NOIP2022模拟赛2 3

T2 CE了/dk

T1

如果最大的那根没有超过全部的一半，那么一定有方法使全部烧完。

否则输出总长度减去最大。

#include<bits/stdc++.h>
#define maxn 100005
#define int long long
#define put() putchar('\n')
using namespace std;
inline void read(int &x){
	int f=1;x=0;char c=getchar();
	while (c<'0'||c>'9') {if (c=='-') f=-1;c=getchar();}
	while (c>='0'&&c<='9') {x=x*10+c-'0';c=getchar();}
	x*=f;
}
int n,a[maxn];
inline void solve(void) {
	int i,sum=0;
	read(n);
	for (i=1;i<=n;i++) read(a[i]),sum+=a[i];
	sort(a+1,a+1+n);
	if (sum-a[n]<a[n]) printf("%lld.0\n",sum-a[n]);
	else printf("%.1lf\n",1.0*sum/2); 
}
signed main(void){
	freopen("dan.in","r",stdin);
	freopen("dan.out","w",stdout);
	int T;
	read(T);
	while (T--) solve();
	return 0;
}

T2

单调队列优化dp

#include<bits/stdc++.h>
#define maxn 10005
#define ll long long
#define put() putchar('\n')

* * * * * * *

• 任务要求 1:
请根据这篇模拟赛题解回答下列问题：
(a) T1 的程序从哪个文件读入数据？
(b) 文中说 T2 用的是什么方法？
(c) T2 的代码把 maxn 定义为多少？
• 任务要求 2: 把这篇模拟赛题解中的句子“如果最大的那根没有超过全部的一半，那么一定有方法使全部烧完。”译成英文。

* * * * * * *

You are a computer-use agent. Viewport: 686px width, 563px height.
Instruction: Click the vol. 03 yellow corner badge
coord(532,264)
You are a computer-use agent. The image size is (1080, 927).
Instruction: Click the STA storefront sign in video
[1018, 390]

* * * * * * *

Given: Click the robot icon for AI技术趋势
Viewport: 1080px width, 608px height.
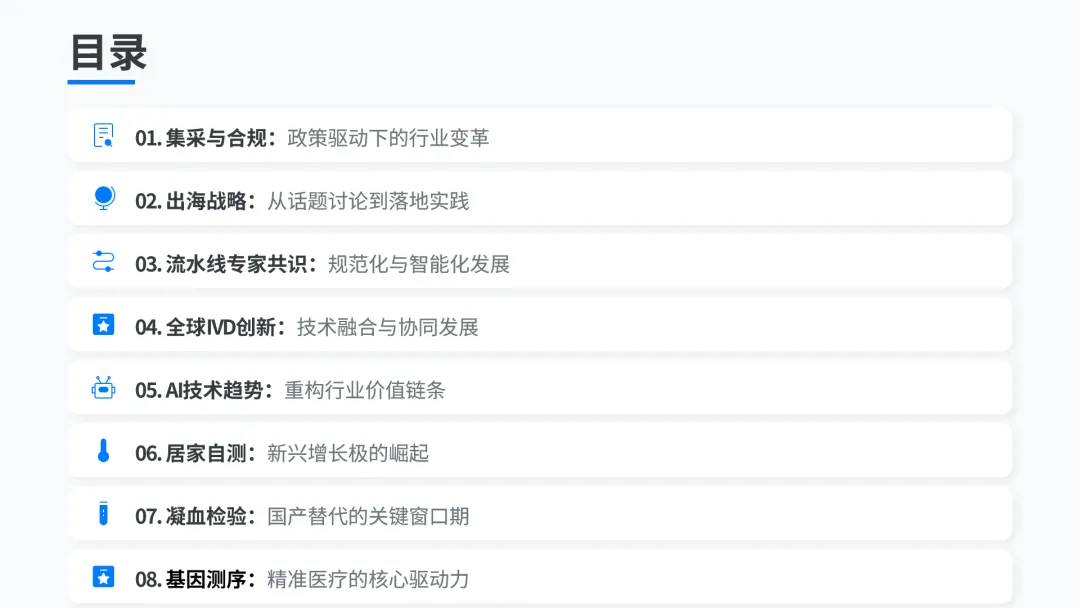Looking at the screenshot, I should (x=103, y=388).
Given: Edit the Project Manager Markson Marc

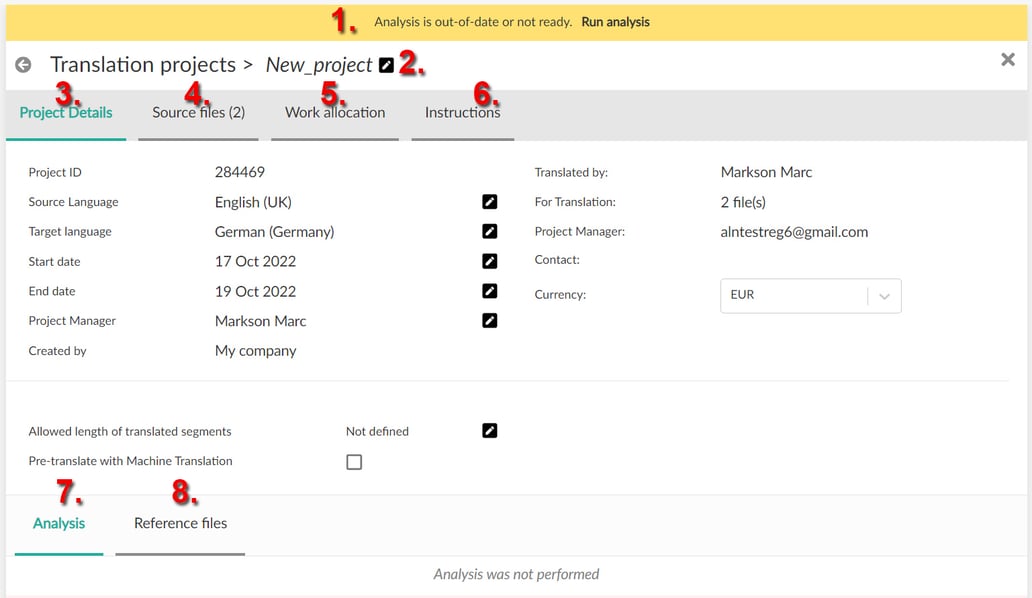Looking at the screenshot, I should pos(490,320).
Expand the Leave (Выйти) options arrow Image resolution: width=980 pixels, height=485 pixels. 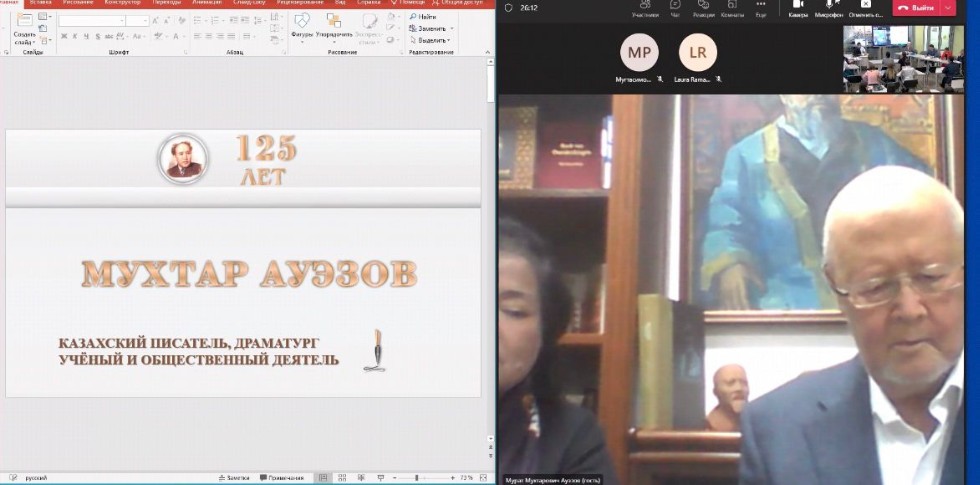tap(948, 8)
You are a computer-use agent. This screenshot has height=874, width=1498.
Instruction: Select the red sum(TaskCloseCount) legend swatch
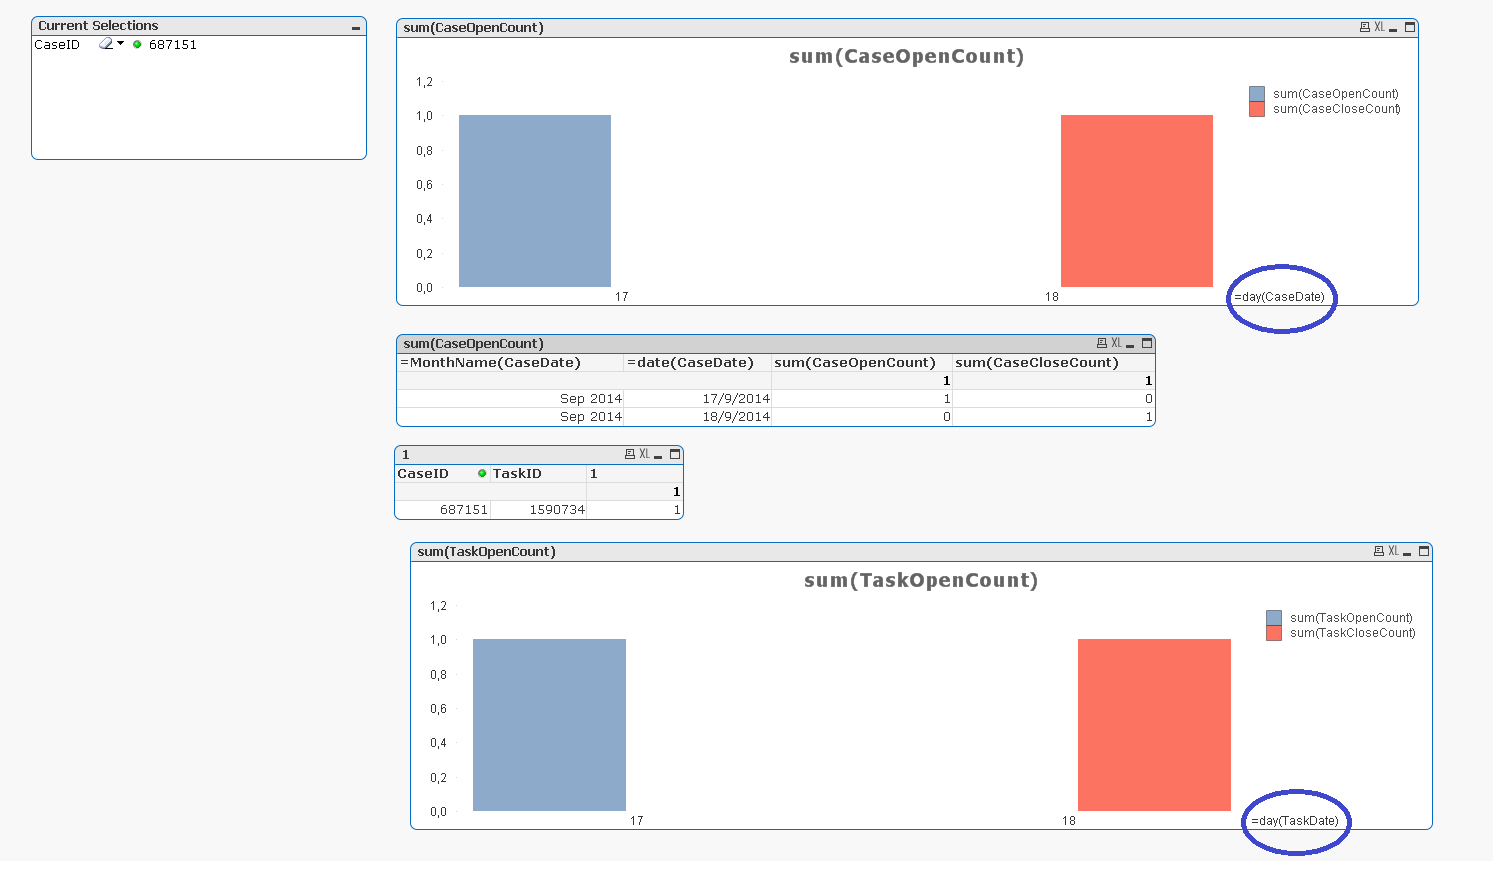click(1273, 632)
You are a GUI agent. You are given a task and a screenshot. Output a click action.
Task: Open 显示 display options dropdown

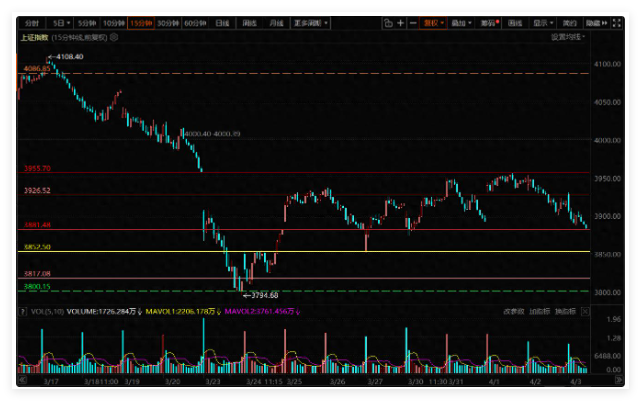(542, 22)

* * * * * * *

• 参考答案 1:
(a) dan.in
(b) 单调队列优化dp
(c) 10005

• 参考答案 2: If the largest one does not exceed half of the total, then there is always a way to burn everything completely.